Data records:
======

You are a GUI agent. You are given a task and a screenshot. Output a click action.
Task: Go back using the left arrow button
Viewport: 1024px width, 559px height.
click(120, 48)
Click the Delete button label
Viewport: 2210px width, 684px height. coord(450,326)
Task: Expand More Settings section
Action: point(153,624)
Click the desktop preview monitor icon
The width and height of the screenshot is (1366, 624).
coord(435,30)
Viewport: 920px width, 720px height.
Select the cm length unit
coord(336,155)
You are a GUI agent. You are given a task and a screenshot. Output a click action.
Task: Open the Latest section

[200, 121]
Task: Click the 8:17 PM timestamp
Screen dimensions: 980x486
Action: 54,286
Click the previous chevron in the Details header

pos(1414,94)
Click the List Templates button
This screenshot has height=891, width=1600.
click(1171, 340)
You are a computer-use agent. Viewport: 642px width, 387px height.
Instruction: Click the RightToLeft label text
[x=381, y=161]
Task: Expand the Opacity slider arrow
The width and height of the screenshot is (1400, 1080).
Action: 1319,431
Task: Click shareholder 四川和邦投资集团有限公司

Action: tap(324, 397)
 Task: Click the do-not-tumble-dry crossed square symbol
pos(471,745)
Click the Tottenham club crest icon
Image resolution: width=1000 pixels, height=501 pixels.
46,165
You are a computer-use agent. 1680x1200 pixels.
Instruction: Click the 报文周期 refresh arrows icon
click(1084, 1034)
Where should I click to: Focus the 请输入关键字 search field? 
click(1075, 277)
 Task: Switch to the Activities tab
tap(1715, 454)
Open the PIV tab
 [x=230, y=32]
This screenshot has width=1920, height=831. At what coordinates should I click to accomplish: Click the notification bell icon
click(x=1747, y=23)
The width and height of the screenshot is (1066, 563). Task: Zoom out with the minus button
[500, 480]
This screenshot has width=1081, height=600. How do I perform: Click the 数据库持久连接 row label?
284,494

======

Goal of the exercise: The records above are to be printed out again exactly, without omission.

Completed exercise:
You are a GUI agent. You are given a task and a screenshot. Output a click action.
Task: Go back using the left arrow button
Viewport: 1024px width, 559px height.
click(120, 48)
Click the Delete button label
Viewport: 2210px width, 684px height. coord(450,326)
Task: Expand More Settings section
Action: point(153,624)
Click the desktop preview monitor icon
The width and height of the screenshot is (1366, 624).
coord(435,30)
Viewport: 920px width, 720px height.
Select the cm length unit
coord(336,155)
You are a GUI agent. You are given a task and a screenshot. Output a click action.
Task: Open the Latest section

[200, 121]
Task: Click the 8:17 PM timestamp
Screen dimensions: 980x486
Action: 54,286
Click the previous chevron in the Details header

pos(1414,94)
Click the List Templates button
This screenshot has height=891, width=1600.
click(1171, 340)
You are a computer-use agent. Viewport: 642px width, 387px height.
Instruction: Click the RightToLeft label text
[x=381, y=161]
Task: Expand the Opacity slider arrow
The width and height of the screenshot is (1400, 1080).
Action: 1319,431
Task: Click shareholder 四川和邦投资集团有限公司

Action: tap(324, 397)
 Task: Click the do-not-tumble-dry crossed square symbol
pos(471,745)
Click the Tottenham club crest icon
Image resolution: width=1000 pixels, height=501 pixels.
46,165
You are a computer-use agent. 1680x1200 pixels.
Instruction: Click the 报文周期 refresh arrows icon
click(1084, 1034)
Where should I click to: Focus the 请输入关键字 search field? 
click(1075, 277)
 Task: Switch to the Activities tab
tap(1715, 454)
Open the PIV tab
 [x=230, y=32]
This screenshot has width=1920, height=831. At what coordinates should I click to accomplish: Click the notification bell icon
click(x=1747, y=23)
The width and height of the screenshot is (1066, 563). Task: Zoom out with the minus button
[500, 480]
This screenshot has width=1081, height=600. How do I perform: Click the 数据库持久连接 row label?
284,494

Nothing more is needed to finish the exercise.